Johann Wolfgang von Goethe
Wilhelm Meister’s Apprenticeship

Original German Language Title: Wilhelm Meisters Lehrjahre

As a boy he is noble-minded and enthusiastic and remains so as a young man: Wilhelm Meister, always seeking and striving to educate himself; always ready to selflessly help others wherever the need arises.

For his own inner freedom and spiritual development, he gives up the old without a thought and bravely moves on to the new. In doing so, he also makes mistakes, has to gain his experience painfully, but … he continues to pursue his ideals with good will.

Even as a child, Wilhelm was enthusiastic about acting, and as a young man he joins a traveling theater group.

Goethe understands how to “entertain, enlighten and uplift” in the best sense of the words. In a captivating way, he lets the reader experience various young women whom Wilhelm fancies or to whom he is inclined: Mariane, his childhood sweetheart. Philine, the beautiful actress, who brashly tries to ensnare him, but whom he cannot respect. Aurelie, also an actress, he treasures her but cannot love her with his whole heart. And then the beautiful young countess, who has great affection for Wilhelm and he for her.

After Wilhelm is attacked and injured by muggers, a “beautiful Amazonian” comes to his aid, and, after helping him, disappears without a trace. After longing and searching for quite some time, he meets his dream woman Nathalie again and her friend Therese. He worships the natural feminine dignity in both women. Both women share his high ideals and he shares theirs.

The gracefulness and the extraordinary vigor of these two young women inspire Wilhelm because he sees how the two not only talk about the beautiful, the noble and the true, but also work every day to “uplift” their surroundings in the most wonderful way, whereby they are also committed to the upbringing and education of girls and boys.

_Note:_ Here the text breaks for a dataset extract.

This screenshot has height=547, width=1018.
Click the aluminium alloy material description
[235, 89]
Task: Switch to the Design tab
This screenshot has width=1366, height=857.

The clear, bright natures of Therese and Nathalie (the “beautiful Amazonian”) are what draw Wilhelm to them and also draw him inwardly upwards. At the same time, the conversations with the French Abbé and the stay at the castle of Natalie’s uncle “educate” him.

The plot is full of twists and turns and people are continuously running into others who both have something they must “relieve” themselves of. Some of the story is too fantastical to me, especially Wilhelm’s spiritual “accompaniment” by the “tower” secret society.
Would I want to read this book again? Oh yes, even if just for the lively descriptions of noble, spirited people, what they feel, how they think and act.
Readers who wish to experience such outstanding male and female characters will find joy and will profit from it. After all, according to Goethe they are

models, not to be copied, but to strive for.